Wenn zu viele Geld wollen, schließt der Fonds
„Offen“ heißen die Fonds, weil man jederzeit ein- und aussteigen kann. Ausgenommen, die Fonds wurden „eingefroren“ oder befinden sich „in Auflösung“: Das passiert dann, wenn zu viele Anleger gleichzeitig ihr Geld abziehen wollen. Hat der Fonds nicht genügend Bargeld, um sie alle abzufinden, muss er Immobilien verkaufen. Und das geht nicht von heute auf morgen. In Deutschland sind derzeit sechs Fonds mit einem Volumen von 1,864 Milliarden Euro eingefroren. Die Anleger müssen sich vorerst gedulden, bis entschieden wird, ob der Fonds fortgeführt oder aufgelöst wird. Häufig passiert dann Letzteres: Acht deutsche Fonds mit einem Volumen von 21,953 Milliarden Euro oder ein Viertel des gesamten Immobilienfondsvermögens befinden sich in Abwicklung. Die Fonds müssen ihre Immobilien innerhalb einer bestimmten Frist verkaufen, die Anleger erhalten die Erträge schrittweise ausbezahlt. Auch in Österreich mussten während der Krise zwei Fonds vorübergehend schließen, inzwischen sind sie aber wieder offen.
„Österreich hat die Gnade der späten Geburt“, meint Peter Karl, Chef der Erste Immobilien KAG. Hierzulande gibt es erst seit 2003 offene Immobilienfonds. Diese setzten von vornherein vor allem auf Kleinanleger. Auch seien sie stärker als die deutschen Anbieter im Wohnbau tätig. Und dieser sei ein krisensicheres Geschäft. Geeignet seien die Fonds für konservative Anleger, die auf geringe Schwankungen Wert legten. Die Fonds werden kaum an der Börse gehandelt. Wer verkaufen will, erhält den Rechenwert, und der basiert auf den Immobilien. „Wenn sich irgendwann die Aktienmärkte erholen und die Zinsen steigen, können die Renditen der Immobilienfonds damit aber nicht mithalten“, räumt Karl ein.
Zielgruppe: Konservative Langfristanleger
Dass die Fonds so hohe Zuflüsse verzeichnen, führt VÖIG-Experte Thomas Zibuschka auch auf die Flucht in reale Werte zurück. Die Anleger kaufen aus Angst vor Geldentwertung Gold und Immobilien. Letzteres tun viele über offene Immobilienfonds. Die sechs heimischen Fonds warfen in den vergangenen zwölf Monaten Renditen zwischen 4,14 Prozent (die thesaurierende Variante des Real Invest Austria) und minus 0,26 Prozent (die ausschüttende Variante des Real Invest Europe) ab. Die übrigen – der Erste Immobilienfonds, der Raiffeisen-Immobilienfonds, der Immofonds und der SemperReal Estate – rentierten zwischen 2,68 und 3,96 Prozent. Auch durch die neue Vermögenszuwachssteuer bei Immobilien seien die Fonds nicht schlechtergestellt worden, sagt Zibuschka. Sie mussten etwaige Wertzuwächse schon bisher mit 25 Prozent versteuern.

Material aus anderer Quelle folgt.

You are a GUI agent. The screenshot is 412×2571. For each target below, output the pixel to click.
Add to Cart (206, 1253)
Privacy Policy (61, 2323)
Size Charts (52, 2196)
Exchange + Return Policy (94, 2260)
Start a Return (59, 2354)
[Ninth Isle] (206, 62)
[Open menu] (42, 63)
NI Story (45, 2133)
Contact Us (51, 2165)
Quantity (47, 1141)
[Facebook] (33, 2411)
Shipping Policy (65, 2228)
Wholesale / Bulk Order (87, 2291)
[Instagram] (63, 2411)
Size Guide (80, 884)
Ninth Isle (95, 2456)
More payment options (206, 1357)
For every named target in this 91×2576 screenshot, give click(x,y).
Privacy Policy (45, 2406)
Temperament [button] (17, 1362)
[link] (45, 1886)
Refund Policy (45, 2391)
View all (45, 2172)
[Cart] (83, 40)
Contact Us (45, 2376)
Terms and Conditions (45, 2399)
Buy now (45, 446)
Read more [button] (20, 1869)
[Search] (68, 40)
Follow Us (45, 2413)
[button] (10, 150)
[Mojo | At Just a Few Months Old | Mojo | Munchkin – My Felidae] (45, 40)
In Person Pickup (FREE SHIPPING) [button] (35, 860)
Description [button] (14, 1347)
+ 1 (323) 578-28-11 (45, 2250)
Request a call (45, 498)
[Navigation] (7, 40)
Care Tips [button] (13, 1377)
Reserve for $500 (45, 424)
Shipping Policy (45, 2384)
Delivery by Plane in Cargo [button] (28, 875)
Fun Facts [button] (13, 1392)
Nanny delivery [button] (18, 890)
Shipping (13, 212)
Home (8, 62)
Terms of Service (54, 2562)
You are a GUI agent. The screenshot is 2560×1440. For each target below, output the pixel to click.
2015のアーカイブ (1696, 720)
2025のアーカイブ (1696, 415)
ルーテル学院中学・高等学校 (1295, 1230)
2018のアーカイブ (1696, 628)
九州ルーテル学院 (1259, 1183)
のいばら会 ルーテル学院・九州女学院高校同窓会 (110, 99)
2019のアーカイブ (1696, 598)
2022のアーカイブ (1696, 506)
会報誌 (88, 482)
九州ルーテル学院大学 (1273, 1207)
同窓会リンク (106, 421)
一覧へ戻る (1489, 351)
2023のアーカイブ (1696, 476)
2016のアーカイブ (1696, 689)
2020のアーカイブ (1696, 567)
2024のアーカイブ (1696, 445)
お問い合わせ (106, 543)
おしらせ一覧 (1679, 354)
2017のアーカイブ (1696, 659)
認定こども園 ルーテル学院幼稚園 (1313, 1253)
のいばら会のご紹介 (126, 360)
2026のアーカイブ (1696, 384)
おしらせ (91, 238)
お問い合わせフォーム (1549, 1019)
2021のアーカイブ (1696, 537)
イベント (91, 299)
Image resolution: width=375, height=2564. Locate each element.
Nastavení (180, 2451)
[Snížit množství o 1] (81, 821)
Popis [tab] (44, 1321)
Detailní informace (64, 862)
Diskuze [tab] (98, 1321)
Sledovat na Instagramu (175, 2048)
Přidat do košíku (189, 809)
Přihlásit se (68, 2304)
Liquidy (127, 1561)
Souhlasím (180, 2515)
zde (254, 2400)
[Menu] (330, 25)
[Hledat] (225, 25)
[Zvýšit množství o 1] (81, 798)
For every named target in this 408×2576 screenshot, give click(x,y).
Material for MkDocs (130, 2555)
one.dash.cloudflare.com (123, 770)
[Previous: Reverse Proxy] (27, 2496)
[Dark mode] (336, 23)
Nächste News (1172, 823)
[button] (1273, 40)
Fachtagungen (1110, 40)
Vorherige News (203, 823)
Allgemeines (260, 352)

Neue Regelungen sollen dafür sorgen, dass Schließungen unwahrscheinlicher werden. In Deutschland sollen Mindestbehaltefristen für Großanleger eingeführt werden. Bei uns ist es nicht so streng: Hier vereinbaren die Kapitalanlagegesellschaften mit den Institutionellen eigene Regeln, etwa dass sie Abflüsse einige Monate vorher melden müssen.
Auf einen Blick
Offene Immobilienfonds versprechen niedrige, aber stabile Renditen. Derzeit halten die heimischen Fonds dieses Versprechen. Ganz krisenfest sind sie dennoch nicht: Wollen zu viele Anleger gleichzeitig ihr Geld abziehen, müssen sie vorübergehend (oder dauerhaft)schließen. Dann dauert es, bis man wieder an sein Geld kommt. Normalerweise sind die Schwankungen aber sehr gering.